Seamus Mallon, the deputy leader of the SDLP, has said he would personally argue in such circumstances for a continued executive without Sinn Fein. But in any case, the worst, from the Unionists' point of view that would happen, is a return to the present status quo: direct British rule without devolution.

And in those circumstances it would be the Republicans and not the Unionists who would take the blame for aborting the process.

But if none of this works with the Unionists? Good arguments, and a few further concessions, may not be enough. If all the Prime Minister's persuasive powers fail with David Trimble's party, he will surely have run out of the strategies he desperately needs to kick-start devolution and a lasting political settlement.

Or will he? There is one further possibility - dauntingly high risk, but not wholly unfamiliar in Northern Ireland. Almost the only power Mr Blair has to bypass roadblocks erected by the two parties representing the Unionists' majority is to appeal over their heads to the voters in a referendum. The hazards of such a daring, almost Gaullist course, lie in the fact that defeat for the new agreement in a plebiscite would set back the peace process, perhaps indefinitely.

There is a danger that Ian Paisley's DUP and, worse, Trimble's UUP would boycott such a poll, even though to do so would show a lamentable lack of faith in the party's ability to persuade the voters of their case.

To have any meaning, a referendum would need a majority not just of the Northern Ireland population but of the Unionist segment of it and to achieve that might require Mr Trimble and others to detach themselves from the sceptics and campaign for the solution now sought by London and Dublin - which Mr Trimble has understandably shown little eagerness to do in the past few days.

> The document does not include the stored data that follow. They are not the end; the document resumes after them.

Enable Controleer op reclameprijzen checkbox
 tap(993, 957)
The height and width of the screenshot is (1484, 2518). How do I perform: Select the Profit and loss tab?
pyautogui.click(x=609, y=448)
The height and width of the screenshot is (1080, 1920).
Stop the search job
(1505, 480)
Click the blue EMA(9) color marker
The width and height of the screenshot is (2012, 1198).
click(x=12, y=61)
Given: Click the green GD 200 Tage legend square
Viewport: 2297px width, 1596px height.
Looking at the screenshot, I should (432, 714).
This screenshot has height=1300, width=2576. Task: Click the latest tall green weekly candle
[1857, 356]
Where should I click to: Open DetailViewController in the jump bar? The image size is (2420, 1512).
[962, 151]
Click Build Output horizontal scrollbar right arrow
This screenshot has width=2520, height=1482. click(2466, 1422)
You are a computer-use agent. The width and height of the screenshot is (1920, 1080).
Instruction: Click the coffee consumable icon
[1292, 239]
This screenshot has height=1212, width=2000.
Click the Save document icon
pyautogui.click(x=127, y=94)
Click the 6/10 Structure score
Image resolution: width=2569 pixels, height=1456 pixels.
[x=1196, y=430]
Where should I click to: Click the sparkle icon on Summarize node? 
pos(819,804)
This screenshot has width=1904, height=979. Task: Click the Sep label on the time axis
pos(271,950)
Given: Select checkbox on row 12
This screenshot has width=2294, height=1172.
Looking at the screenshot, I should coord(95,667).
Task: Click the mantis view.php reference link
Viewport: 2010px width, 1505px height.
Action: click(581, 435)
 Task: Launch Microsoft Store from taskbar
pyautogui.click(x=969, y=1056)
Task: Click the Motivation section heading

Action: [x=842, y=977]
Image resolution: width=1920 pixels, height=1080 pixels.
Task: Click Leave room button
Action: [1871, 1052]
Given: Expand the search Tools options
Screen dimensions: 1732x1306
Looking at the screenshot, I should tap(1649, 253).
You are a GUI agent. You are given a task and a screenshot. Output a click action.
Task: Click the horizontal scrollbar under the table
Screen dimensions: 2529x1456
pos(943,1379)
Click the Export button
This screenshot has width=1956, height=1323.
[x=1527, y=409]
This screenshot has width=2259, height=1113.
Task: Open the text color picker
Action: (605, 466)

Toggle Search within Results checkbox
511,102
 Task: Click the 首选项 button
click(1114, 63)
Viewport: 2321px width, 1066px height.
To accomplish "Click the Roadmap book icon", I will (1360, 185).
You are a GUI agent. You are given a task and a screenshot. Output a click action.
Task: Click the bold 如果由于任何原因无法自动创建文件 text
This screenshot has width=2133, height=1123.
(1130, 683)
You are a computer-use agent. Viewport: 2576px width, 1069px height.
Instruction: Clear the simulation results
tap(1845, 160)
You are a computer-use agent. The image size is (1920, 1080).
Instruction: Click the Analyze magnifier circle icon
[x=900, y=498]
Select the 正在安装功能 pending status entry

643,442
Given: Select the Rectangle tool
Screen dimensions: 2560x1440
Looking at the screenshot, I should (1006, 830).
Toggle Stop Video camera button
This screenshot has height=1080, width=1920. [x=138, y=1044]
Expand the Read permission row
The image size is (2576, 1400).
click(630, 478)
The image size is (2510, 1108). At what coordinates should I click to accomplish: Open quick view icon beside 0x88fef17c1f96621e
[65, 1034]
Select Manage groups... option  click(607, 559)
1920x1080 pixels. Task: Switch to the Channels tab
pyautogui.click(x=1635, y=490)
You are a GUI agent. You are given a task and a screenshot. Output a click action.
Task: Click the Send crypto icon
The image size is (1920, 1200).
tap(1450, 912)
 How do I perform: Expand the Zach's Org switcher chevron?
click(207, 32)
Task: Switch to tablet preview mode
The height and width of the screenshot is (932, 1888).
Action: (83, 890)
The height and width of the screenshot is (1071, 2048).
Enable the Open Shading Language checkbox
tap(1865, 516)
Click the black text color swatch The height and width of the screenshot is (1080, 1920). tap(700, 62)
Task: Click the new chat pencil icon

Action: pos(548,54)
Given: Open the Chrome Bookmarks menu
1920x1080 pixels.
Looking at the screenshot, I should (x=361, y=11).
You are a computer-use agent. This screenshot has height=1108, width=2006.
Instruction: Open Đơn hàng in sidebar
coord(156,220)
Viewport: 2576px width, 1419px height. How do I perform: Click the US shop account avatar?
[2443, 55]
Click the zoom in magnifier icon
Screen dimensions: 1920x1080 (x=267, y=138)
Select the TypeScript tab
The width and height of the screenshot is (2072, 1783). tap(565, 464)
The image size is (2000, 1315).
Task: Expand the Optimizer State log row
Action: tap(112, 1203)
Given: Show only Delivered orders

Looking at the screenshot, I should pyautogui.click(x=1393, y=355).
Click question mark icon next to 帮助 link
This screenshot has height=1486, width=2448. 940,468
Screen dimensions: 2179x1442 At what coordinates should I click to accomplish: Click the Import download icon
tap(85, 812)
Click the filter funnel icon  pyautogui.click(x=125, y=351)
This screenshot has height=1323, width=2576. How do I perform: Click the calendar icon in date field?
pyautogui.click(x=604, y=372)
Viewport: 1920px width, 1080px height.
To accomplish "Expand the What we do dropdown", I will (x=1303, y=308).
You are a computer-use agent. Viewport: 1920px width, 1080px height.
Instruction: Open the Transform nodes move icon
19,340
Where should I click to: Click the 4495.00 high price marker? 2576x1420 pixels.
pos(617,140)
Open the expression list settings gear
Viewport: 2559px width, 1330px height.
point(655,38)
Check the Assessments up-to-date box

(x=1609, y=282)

These are all real problems with the referendum idea. Perhaps such a proposal will remain as dormant as it seems at present. And there will be strong voices raised - if Mr Blair cannot now persuade the Unionists - in favour of slowing down the process. There is no need for indecent haste, it will be said. Perhaps when the marching season is over, particularly if it can be kept as relatively peaceful as was the weekend's Orange march at Drumcree, some further way can be found of bridging the gap between Unionists and Republicans. After 30 years of violence we can all afford to wait a little longer.

But there is a counter case to these siren arguments, namely that the lessons of the past two years is that progress is only made when momentum is maintained. That has been Mr Blair's way. He is at his most eloquent when he is arguing, not only that Unionism will get the blame if the process falters now but, more potently still, that the gains the Unionists have made are too valuable to put at risk - the principle of majority consent to Northern Ireland's constitutional status; the devolved assembly they have so long sought, and now the "seismic change" of an apparent Republican intention to decommission arms.

He is already reaching beyond the politicians to a people he believes ache for a lasting peace. It is a safe bet that a referendum - the second in the year - has been at some point canvassed deep inside the British Government. Perhaps this is just the sort of idea all responsible governments consider before discarding it. But it is hard to believe that if all else fails, there is not a part of the Prime Minister that would relish putting his case in a sustained campaign directly to the Northern Ireland people.